§ TASK DIRECTIONS
In the data below, one line contains "Click blue gem" and a later one contains "The height and". Print both, with every line between them, exactly and alone.

§ Saved entries
++++
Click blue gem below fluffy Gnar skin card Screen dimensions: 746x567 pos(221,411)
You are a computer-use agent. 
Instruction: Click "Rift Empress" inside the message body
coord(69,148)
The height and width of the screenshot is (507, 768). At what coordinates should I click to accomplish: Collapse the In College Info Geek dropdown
++++
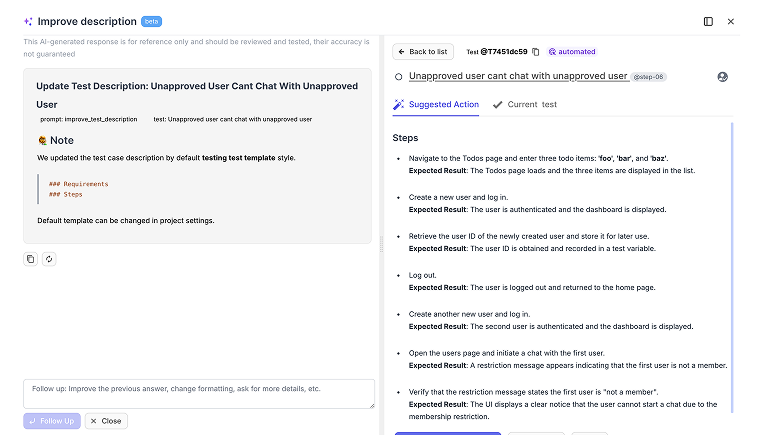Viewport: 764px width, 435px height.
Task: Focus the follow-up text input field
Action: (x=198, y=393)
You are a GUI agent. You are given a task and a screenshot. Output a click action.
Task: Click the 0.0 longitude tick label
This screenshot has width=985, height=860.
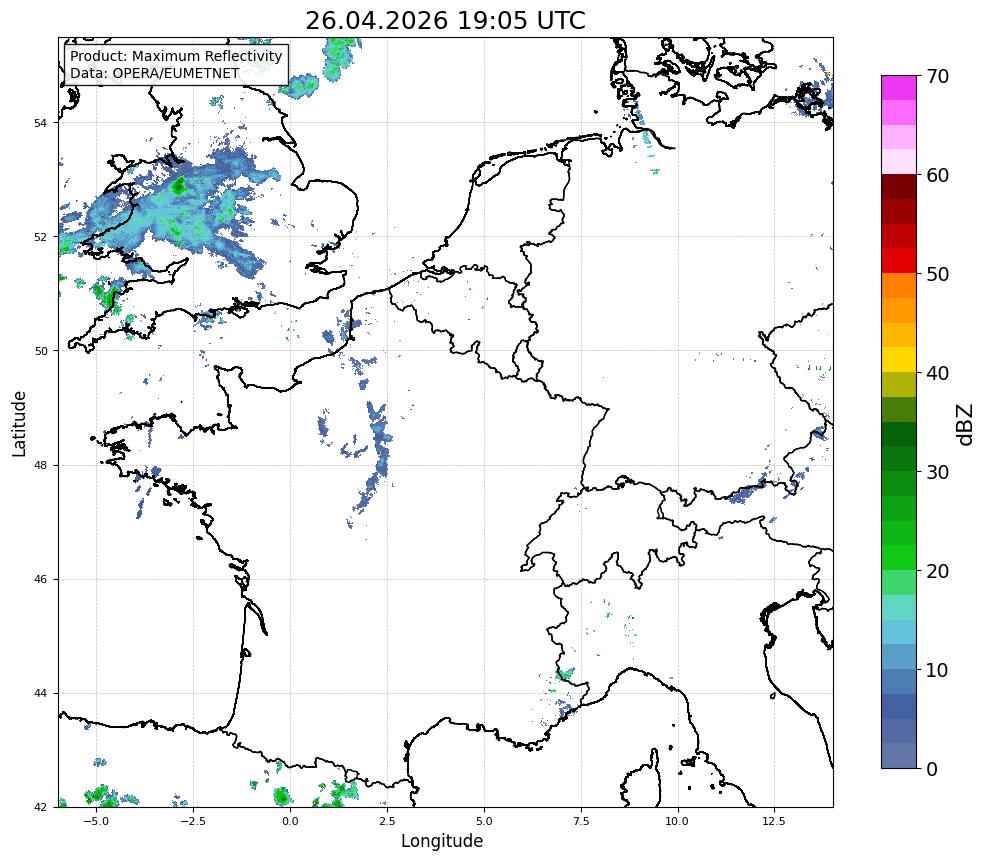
++++
§ TASK OUTPUT
Click blue gem below fluffy Gnar skin card Screen dimensions: 746x567 pos(221,411)
You are a computer-use agent. 
Instruction: Click "Rift Empress" inside the message body
coord(69,148)
The height and width of the screenshot is (507, 768). At what coordinates should I click to accomplish: Collapse the In College Info Geek dropdown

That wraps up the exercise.